--- 提供文章 ---

説明

アシストグリップ取付構造

【課題】アシストグリップの引張荷重に対する支持剛性の確保と押圧荷重に対する衝撃吸収性能とを容易に両立させることができる取付構造を提供する。
【解決手段】アシストグリップ10が取り付けられるグリップ取付ブラケット14に脆弱部34および高剛性部36が設けられ、押圧荷重Fprが加えられた場合には、アシストグリップ10に固設されたクリップ40の鍔部50が脆弱部34を押圧して変形させることにより、その脆弱部34の変形で押圧荷重Fprの衝撃が適切に吸収される。引張荷重Fexが加えられた場合には、クリップ40に設けられた係止爪48が高剛性部36に係合させられることにより、その高剛性部36によってアシストグリップ10が高い剛性で支持される。

--- 指示 ---
アシストグリップ取付構造に関する文章のうち、「アシストグリップ取付構造」を含む語句で始まり「10が高い剛性で支持される。」で終わる部分を、一字も変えずに書き写しなさい。

--- 提供データ ---

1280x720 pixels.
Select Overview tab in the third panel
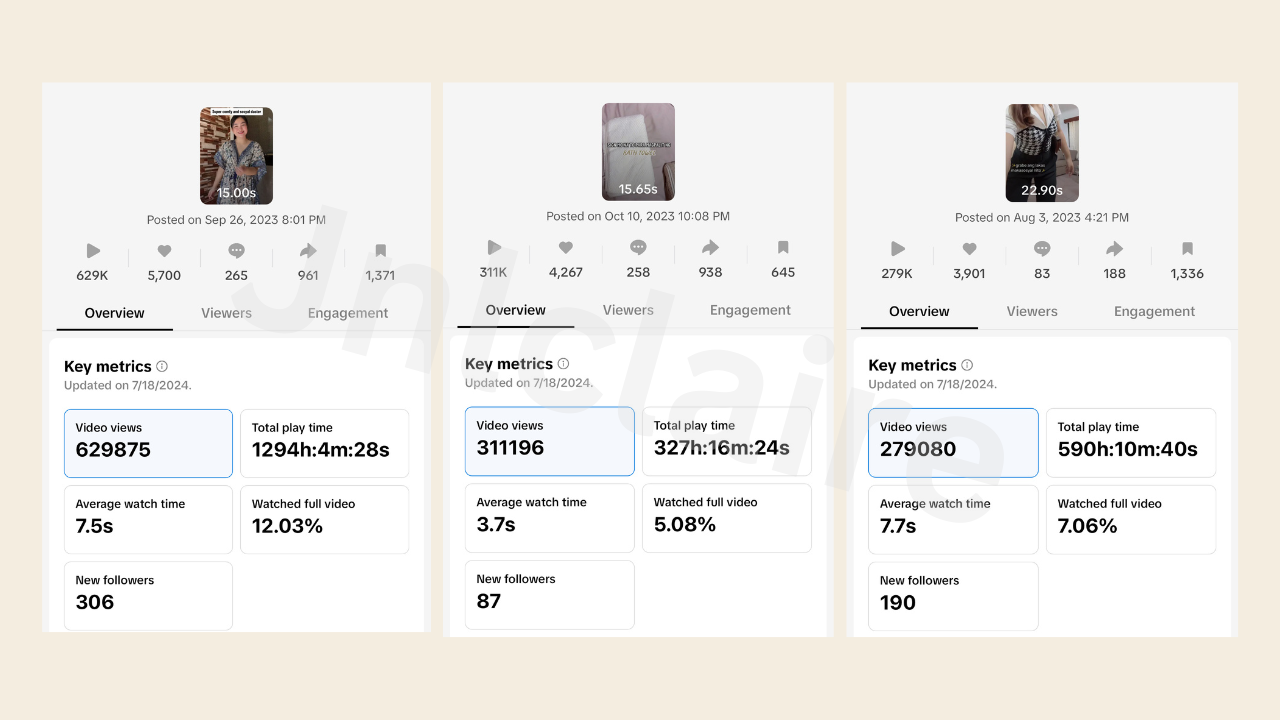(919, 311)
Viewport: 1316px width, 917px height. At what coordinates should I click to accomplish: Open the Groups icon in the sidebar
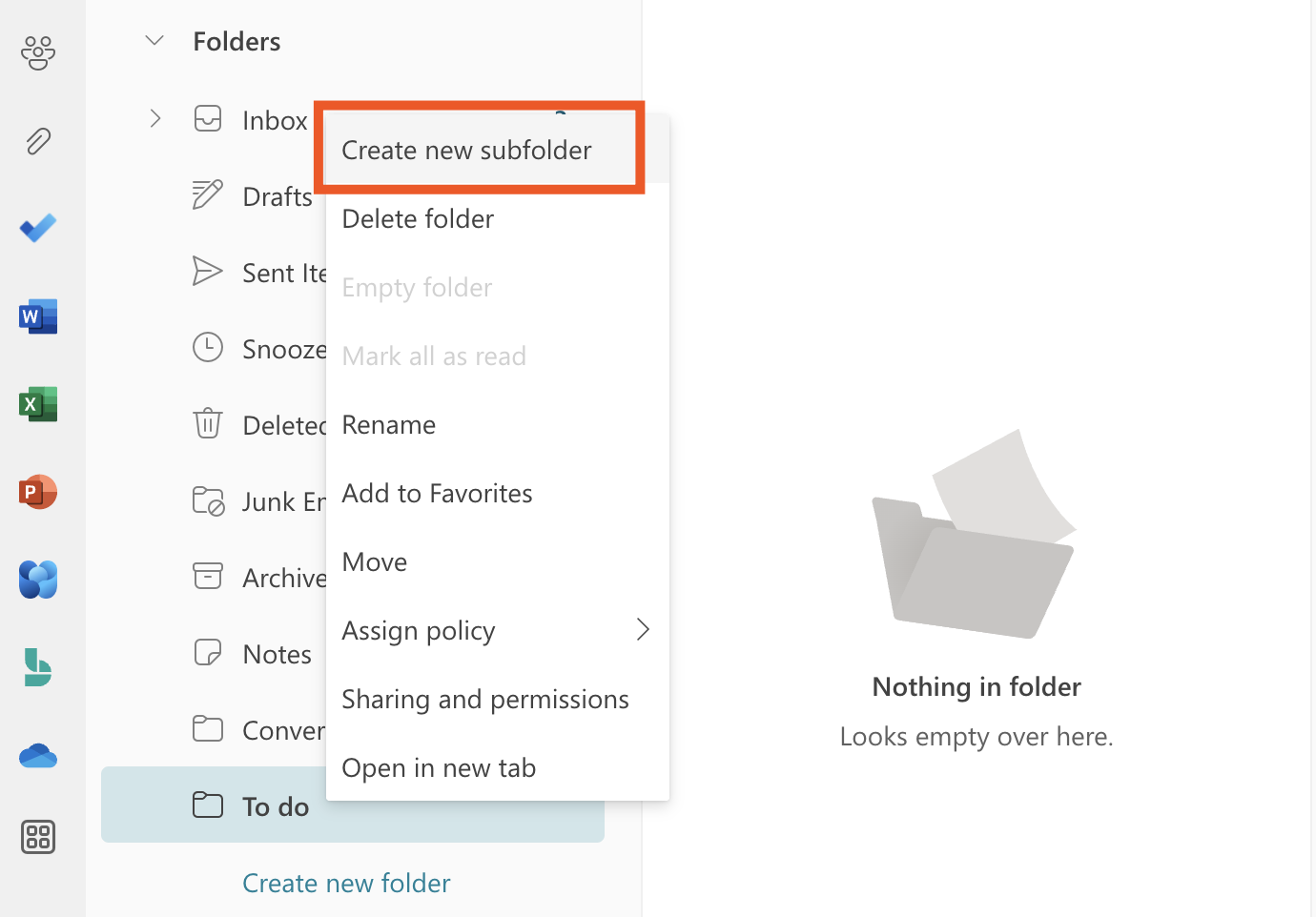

--- 回答 ---
アシストグリップ取付構造

【課題】アシストグリップの引張荷重に対する支持剛性の確保と押圧荷重に対する衝撃吸収性能とを容易に両立させることができる取付構造を提供する。
【解決手段】アシストグリップ10が取り付けられるグリップ取付ブラケット14に脆弱部34および高剛性部36が設けられ、押圧荷重Fprが加えられた場合には、アシストグリップ10に固設されたクリップ40の鍔部50が脆弱部34を押圧して変形させることにより、その脆弱部34の変形で押圧荷重Fprの衝撃が適切に吸収される。引張荷重Fexが加えられた場合には、クリップ40に設けられた係止爪48が高剛性部36に係合させられることにより、その高剛性部36によってアシストグリップ10が高い剛性で支持される。